Only point is how you experienced all this depended on who you were and what access you had.

[–] [email protected] 5 points 9 months ago* (last edited 9 months ago)

Yeah, absolutely. I experienced BBS culture, and the pre-web internet, and Compuserve, and 100% agree with you. The big revolutionary thing about AOL in those days that distinguished it from something like Compuserve was exactly that it opened up the masses to the cooperative internet, which had previously been a very niche world, and was my opinion vastly superior to anything available on Compuserve or pre-internet AOL.
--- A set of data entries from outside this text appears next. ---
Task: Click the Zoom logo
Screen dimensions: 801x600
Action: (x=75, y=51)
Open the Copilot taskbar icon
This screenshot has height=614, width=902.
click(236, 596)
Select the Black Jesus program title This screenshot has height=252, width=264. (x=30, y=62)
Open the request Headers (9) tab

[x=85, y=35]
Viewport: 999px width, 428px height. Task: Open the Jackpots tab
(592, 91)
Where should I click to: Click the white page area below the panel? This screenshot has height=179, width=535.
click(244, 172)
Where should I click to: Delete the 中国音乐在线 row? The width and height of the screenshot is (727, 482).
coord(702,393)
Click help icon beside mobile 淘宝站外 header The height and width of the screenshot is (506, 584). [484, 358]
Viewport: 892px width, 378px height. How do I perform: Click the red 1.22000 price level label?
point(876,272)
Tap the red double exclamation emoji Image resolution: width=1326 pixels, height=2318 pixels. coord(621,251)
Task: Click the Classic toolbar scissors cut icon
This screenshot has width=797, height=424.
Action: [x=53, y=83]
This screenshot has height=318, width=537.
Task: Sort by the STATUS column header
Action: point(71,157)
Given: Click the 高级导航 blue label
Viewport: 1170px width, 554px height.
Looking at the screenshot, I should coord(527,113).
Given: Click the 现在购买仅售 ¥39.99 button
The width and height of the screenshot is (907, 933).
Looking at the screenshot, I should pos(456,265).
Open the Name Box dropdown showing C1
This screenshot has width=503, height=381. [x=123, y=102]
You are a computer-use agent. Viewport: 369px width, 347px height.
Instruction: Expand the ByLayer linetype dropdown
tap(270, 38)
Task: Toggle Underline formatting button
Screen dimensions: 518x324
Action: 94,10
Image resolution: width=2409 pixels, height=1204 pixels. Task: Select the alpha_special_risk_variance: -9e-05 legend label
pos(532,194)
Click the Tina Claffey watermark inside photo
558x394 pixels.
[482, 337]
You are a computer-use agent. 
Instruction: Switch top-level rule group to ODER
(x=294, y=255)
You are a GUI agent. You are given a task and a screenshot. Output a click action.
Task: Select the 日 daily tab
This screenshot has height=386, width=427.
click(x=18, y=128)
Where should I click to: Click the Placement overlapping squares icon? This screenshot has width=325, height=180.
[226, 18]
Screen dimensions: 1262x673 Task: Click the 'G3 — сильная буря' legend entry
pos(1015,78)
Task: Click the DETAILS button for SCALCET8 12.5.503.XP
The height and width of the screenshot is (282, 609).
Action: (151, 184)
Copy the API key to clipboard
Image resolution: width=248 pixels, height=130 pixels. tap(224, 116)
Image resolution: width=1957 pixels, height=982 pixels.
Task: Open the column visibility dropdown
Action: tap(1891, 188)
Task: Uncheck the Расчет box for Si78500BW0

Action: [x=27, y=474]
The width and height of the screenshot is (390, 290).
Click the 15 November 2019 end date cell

(What happened to the niche world because of the influx of AOL users and their fellow travelers is a whole different discussion.)

The point that I'm making is that the niche world was already cooperative and decentralized, whereas the guy in the video is making it sound like Tim Berners-Lee was some idealistic nerd who was coming up with something new. HTTP was actually more centralized relatively speaking than what came before it, because your web site could only be served by your own hardware, which wasn't true of e.g. Usenet.

[–] [email protected] 1 points 9 months ago

AOL is the PC-centric version of QuantumLink (Q-Link), the online service made for the Commodore 64. Much more vast reach of services and then gave their customers access to the web and internet.